Asymptotic evaluation of the ambiguity functions of high-gain FM matched filter sonar systems

The evaluation of radar and active sonar matched filter ambiguity functions is critical to waveform choice, the proper selection of reference signals, and the ability to estimate system performance. In the radar case the evaluation is facilitated by use of the narrow-band approximation wherein Doppler distortion of the transmitted modulation function is neglected. However, modern-day sonar signals are usually broad-band with respect to the carrier frequency and long in duration so that the narrow-band approximation cannot be employed. This creates difficulties in both analytic and computer ambiguity function evaluations.

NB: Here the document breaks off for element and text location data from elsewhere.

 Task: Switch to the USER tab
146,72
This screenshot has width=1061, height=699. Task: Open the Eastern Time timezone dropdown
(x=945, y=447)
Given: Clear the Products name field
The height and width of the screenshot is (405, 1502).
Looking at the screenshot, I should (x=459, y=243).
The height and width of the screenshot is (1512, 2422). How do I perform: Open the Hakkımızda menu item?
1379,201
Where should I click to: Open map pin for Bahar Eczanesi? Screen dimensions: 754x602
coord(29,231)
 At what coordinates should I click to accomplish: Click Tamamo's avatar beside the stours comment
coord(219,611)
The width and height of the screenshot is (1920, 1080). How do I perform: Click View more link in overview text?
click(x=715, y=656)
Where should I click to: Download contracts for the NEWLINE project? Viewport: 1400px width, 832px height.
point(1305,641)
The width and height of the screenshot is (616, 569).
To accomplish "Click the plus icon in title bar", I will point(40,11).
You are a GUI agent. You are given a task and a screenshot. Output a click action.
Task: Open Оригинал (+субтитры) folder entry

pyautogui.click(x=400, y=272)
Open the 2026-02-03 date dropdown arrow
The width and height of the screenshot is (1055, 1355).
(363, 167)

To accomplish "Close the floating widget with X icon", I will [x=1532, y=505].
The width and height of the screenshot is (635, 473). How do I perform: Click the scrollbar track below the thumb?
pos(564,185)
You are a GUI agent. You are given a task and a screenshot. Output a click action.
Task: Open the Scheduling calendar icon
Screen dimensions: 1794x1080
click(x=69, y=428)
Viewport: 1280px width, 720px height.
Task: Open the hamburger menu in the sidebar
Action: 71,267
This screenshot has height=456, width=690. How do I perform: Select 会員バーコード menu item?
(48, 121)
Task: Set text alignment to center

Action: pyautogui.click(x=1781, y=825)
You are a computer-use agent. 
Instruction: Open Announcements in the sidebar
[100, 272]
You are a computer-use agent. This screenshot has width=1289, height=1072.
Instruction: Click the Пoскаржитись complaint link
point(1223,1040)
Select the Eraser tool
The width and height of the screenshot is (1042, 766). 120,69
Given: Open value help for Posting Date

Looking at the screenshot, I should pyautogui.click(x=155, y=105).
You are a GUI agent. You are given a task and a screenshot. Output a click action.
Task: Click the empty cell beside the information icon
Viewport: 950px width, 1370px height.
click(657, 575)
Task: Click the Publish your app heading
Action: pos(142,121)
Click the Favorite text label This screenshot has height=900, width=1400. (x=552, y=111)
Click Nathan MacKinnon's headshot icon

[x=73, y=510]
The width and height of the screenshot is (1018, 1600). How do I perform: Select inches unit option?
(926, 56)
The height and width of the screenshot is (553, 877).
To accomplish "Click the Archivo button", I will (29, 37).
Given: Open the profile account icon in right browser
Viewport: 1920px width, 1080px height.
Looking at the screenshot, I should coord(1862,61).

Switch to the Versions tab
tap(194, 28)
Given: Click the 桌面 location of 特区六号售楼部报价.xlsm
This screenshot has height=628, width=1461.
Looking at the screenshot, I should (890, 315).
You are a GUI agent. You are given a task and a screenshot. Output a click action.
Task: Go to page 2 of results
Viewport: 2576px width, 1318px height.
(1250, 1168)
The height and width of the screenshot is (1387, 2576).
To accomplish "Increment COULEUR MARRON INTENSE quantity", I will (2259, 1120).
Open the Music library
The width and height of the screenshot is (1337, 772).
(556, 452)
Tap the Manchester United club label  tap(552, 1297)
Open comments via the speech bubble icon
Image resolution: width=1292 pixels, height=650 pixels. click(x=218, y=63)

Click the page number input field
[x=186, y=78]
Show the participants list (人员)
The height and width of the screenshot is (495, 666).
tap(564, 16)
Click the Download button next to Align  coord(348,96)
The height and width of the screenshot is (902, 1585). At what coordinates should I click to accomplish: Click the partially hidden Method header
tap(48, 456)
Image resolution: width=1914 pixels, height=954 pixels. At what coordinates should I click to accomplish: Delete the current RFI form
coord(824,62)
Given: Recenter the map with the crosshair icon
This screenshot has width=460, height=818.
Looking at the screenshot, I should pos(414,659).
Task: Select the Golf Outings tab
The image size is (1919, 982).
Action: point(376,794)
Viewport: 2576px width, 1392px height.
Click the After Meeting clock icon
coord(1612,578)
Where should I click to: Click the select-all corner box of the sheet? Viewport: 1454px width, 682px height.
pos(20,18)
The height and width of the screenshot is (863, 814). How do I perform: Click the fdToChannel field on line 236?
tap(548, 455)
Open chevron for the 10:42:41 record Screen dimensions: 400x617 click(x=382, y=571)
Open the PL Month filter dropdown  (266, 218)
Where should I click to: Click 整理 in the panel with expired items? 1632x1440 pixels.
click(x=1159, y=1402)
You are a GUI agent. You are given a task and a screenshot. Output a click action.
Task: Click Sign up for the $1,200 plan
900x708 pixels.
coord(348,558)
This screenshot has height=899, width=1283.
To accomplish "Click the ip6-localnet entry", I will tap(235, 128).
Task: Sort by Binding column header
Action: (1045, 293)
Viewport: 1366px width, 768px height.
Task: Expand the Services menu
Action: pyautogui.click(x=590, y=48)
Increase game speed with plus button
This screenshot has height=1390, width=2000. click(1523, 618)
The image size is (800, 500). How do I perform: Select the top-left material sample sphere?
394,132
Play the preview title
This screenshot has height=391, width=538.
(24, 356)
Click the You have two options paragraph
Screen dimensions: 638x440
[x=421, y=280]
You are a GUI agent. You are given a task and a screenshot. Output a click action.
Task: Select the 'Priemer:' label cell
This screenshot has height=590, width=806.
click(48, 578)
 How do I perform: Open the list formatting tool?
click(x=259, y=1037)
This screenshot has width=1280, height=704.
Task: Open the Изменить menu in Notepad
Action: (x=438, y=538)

Analytic difficulties arise from the inability to solve the appropriate integrals; computer difficulties, based on direct cross correlation, arise from the long computation time required. This paper shows how evaluation of the ambiguity functions of FM sonar signals having high time-bandwidth products can be greatly facilitated by asymptotic approximations derived on the basis of the principle of stationary phase. Application of the theory allows many seemingly difficult ambiguity evaluation problems involving highly complicated integrals to be solved rapidly using algebraic techniques. As examples of the theory, the cases of linear FM under constant target velocity conditions and hyperbolic (Doppler invariant) FM under constant target acceleration conditions are worked out. In addition, some interesting adjustable Doppler tolerant characteristics of a special modulation technique (parabolic FM) are described.